The Draft Notification deems that a data controller or data processor regularly monitors personal data or the system, if the core activities of the said data controller or data processor systematically or regularly track, monitor, or predict data subject’s behavior (i.e., profiles).  

Additionally, the Draft Notification also prescribed scenarios where the processing of personal data would automatically be deemed to require regular monitoring, example includes:

  • Processing of personal data relating to the holder of a membership card, electronic card, or any other card that allows the card service provider or any other person to review the card usage information.
  • Processing of personal data for the purpose of behavioral advertising.
  • Processing of personal data for security purposes.

3. A Large Number of Personal Data:

Further, the Draft Notification sets out the criterion in which the data controller or data processor shall determine if their processing of the personal data is considered to be on a large scale or not.
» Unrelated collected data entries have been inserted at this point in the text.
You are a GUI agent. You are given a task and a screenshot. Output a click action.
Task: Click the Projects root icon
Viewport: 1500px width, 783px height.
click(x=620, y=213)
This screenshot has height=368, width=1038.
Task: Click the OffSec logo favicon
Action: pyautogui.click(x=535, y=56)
The criteria are as follows: (1) the proportion of the number of data subjects and the amount of personal data; (2) the quantity and type of personal data; (3) retention period and permanence; and (4) territorial or geographical scale of personal data collection.  

black android smartphone on top of white book

Additionally, the Draft Notification also prescribed scenarios where the processing of personal data would automatically be deemed to be of a large scale, example includes:  

  • Processing personal data for the purpose of behavioral advertising through the use of search engines or social media.
  • Processing of personal data by a type 3 telecommunication business operator.

By reading this far, you probably have the idea of whether your organization would need to appoint a DPO or not, but please note that organizations whose DPO performs duties or tasks other than data protection must consider the scope of his/her duties or tasks and warrant to the PDPC office that his/her duties or tasks do not conflict with the DPO’s main duties under the PDPA. The Data Controller and Data Processor should read this Draft Notification carefully and monitor the development of this Draft Notification.

It is crucial for all data controllers and data processors to note that if subjected but fail to appoint the DPO as required by the PDPA, they may be subject to an administrative fine of up to 1 million Baht.  

Author: Panisa Suwanmatajarn, Managing Partner.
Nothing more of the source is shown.